Hati-Hati! Begini Tanah Dapat Beralih Kepemilikan (1)

22 Oktober 2020   15:24 Diperbarui: 26 Oktober 2020   14:12 6826
+
Laporkan Konten
Laporkan Akun
Kompasiana adalah platform blog. Konten ini menjadi tanggung jawab bloger dan tidak mewakili pandangan redaksi Kompas.

Tanah adalah aset tetap yang tidak dapat disusutkan. Ini dikarenakan nilainya yang terus naik dan ketersediaannya yang terus terkurang. Oleh sebab itu, banyak orang ingin sekali memiliki tanah dan yang sudah punya selalu berpikir untuk mempertahankannya, atau kalaupun dijual, hanya dengan harga yang tinggi.

Namun demikian, di antara kedua sisi tersebut selalu ada pihak-pihak yang begitu cerdik dalam memperoleh tanah tanpa harus membayar mahal.
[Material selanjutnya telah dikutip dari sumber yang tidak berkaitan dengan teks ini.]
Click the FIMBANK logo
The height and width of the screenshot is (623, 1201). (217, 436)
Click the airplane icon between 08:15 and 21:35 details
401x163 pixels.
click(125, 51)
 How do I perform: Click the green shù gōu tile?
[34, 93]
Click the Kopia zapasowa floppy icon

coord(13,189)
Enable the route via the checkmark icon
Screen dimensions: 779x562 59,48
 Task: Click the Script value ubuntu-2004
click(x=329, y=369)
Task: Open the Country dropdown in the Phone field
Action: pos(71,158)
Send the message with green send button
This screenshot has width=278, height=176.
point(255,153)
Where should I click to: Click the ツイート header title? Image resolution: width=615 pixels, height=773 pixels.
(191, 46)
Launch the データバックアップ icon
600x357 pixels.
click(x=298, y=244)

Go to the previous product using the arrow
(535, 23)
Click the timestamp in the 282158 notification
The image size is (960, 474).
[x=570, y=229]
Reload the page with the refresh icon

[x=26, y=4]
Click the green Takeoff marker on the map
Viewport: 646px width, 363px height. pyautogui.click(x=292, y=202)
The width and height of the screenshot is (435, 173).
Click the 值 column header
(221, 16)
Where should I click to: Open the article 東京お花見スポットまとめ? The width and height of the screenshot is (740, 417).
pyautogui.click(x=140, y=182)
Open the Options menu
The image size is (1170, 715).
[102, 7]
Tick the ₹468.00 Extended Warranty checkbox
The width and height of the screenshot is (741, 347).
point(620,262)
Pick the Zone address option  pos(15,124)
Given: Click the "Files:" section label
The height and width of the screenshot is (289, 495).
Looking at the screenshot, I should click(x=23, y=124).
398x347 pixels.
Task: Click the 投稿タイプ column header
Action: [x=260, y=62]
Sebab di saat yang sama, selalu ada pihak-pihak yang berkeinginan untuk menjadi kaya tanpa bersikap jeli dan kritis terlebih daulu.

Artikel singkat ini menguraikan beberapa modus/trik yang dilakukan pihak pencari tanah untuk dimiliki secara taktis. Tujuan dari artikel ini adalah untuk memberikan edukasi kepada masyarakat umum supaya lebih mawas dan siaga ketika tanah yang dimilikinya ditawar pihak lain dengan harga tinggi diiringi sejumlah iming-iming yang menggiurkan.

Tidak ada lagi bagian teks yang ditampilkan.